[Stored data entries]
# # # # #

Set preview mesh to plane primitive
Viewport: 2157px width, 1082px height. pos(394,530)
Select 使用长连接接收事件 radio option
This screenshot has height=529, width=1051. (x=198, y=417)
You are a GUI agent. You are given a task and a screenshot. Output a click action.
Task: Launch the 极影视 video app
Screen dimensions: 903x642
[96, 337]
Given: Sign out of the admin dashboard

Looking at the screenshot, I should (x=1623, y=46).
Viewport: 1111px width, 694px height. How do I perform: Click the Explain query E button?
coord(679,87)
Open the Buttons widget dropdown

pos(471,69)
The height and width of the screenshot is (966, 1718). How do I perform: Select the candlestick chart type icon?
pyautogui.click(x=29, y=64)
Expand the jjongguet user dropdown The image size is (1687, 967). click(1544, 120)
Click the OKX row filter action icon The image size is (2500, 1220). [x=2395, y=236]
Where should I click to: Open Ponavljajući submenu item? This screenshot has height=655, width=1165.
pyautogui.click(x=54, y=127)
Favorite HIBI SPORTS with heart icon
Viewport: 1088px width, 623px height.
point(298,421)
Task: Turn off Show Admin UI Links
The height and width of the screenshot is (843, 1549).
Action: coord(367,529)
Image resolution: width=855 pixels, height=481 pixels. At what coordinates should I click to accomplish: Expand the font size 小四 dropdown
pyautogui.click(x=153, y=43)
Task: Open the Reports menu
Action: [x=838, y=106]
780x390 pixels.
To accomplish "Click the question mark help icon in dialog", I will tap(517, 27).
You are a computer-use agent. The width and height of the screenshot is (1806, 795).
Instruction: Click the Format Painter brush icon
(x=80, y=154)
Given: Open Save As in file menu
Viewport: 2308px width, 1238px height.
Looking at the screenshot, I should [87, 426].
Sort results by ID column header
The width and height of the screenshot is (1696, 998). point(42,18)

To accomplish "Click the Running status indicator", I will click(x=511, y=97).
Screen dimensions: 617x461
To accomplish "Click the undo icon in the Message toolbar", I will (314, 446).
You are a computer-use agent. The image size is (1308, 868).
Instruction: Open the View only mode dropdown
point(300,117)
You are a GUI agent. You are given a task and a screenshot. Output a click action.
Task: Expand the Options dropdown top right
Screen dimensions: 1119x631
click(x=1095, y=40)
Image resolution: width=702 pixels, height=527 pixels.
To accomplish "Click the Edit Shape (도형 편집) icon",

# # # # #

Go through the entries and report every line with the string "computer".

**Solved problem:**
You are a computer-use agent. The width and height of the screenshot is (1806, 795).
You are a computer-use agent. The image size is (1308, 868).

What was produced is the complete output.